Directions for this task =>
All lines from the one with "Given: Expand the post with 'Altro...'" to the end of the listing below are to be transcribed exactly; both end lines are included, and no other lines are.

* * * * * * *

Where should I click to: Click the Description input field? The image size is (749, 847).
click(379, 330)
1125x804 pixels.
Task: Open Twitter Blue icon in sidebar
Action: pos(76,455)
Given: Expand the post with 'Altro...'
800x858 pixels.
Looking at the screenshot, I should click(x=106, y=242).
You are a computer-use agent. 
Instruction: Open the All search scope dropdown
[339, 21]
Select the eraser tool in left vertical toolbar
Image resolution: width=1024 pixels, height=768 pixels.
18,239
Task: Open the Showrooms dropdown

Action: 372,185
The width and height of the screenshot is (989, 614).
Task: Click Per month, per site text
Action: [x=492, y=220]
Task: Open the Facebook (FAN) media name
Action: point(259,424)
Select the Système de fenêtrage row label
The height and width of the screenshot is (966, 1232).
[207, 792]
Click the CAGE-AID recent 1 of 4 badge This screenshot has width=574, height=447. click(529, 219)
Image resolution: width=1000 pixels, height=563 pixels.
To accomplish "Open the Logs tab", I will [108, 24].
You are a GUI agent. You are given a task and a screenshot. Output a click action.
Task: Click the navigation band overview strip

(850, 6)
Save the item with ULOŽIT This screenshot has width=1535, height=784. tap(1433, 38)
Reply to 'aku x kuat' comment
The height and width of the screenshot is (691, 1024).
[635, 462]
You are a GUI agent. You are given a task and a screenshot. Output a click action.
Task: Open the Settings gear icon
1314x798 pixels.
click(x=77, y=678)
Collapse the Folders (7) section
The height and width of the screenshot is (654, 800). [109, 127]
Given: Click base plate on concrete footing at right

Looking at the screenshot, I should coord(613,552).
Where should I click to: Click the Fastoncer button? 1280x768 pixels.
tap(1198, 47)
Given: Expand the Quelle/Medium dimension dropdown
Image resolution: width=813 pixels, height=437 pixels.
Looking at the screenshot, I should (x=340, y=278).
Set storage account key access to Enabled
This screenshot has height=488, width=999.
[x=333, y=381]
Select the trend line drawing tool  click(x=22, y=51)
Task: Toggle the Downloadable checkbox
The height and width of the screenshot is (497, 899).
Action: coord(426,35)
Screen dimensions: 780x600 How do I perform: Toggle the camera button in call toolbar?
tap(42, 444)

* * * * * * *

Task answer =>
Given: Expand the post with 'Altro...'
800x858 pixels.
Looking at the screenshot, I should click(x=106, y=242).
You are a computer-use agent. 
Instruction: Open the All search scope dropdown
[339, 21]
Select the eraser tool in left vertical toolbar
Image resolution: width=1024 pixels, height=768 pixels.
18,239
Task: Open the Showrooms dropdown

Action: 372,185
The width and height of the screenshot is (989, 614).
Task: Click Per month, per site text
Action: [x=492, y=220]
Task: Open the Facebook (FAN) media name
Action: point(259,424)
Select the Système de fenêtrage row label
The height and width of the screenshot is (966, 1232).
[207, 792]
Click the CAGE-AID recent 1 of 4 badge This screenshot has width=574, height=447. click(529, 219)
Image resolution: width=1000 pixels, height=563 pixels.
To accomplish "Open the Logs tab", I will [108, 24].
You are a GUI agent. You are given a task and a screenshot. Output a click action.
Task: Click the navigation band overview strip

(850, 6)
Save the item with ULOŽIT This screenshot has width=1535, height=784. tap(1433, 38)
Reply to 'aku x kuat' comment
The height and width of the screenshot is (691, 1024).
[635, 462]
You are a GUI agent. You are given a task and a screenshot. Output a click action.
Task: Open the Settings gear icon
1314x798 pixels.
click(x=77, y=678)
Collapse the Folders (7) section
The height and width of the screenshot is (654, 800). [109, 127]
Given: Click base plate on concrete footing at right

Looking at the screenshot, I should coord(613,552).
Where should I click to: Click the Fastoncer button? 1280x768 pixels.
tap(1198, 47)
Given: Expand the Quelle/Medium dimension dropdown
Image resolution: width=813 pixels, height=437 pixels.
Looking at the screenshot, I should (x=340, y=278).
Set storage account key access to Enabled
This screenshot has height=488, width=999.
[x=333, y=381]
Select the trend line drawing tool  click(x=22, y=51)
Task: Toggle the Downloadable checkbox
The height and width of the screenshot is (497, 899).
Action: coord(426,35)
Screen dimensions: 780x600 How do I perform: Toggle the camera button in call toolbar?
tap(42, 444)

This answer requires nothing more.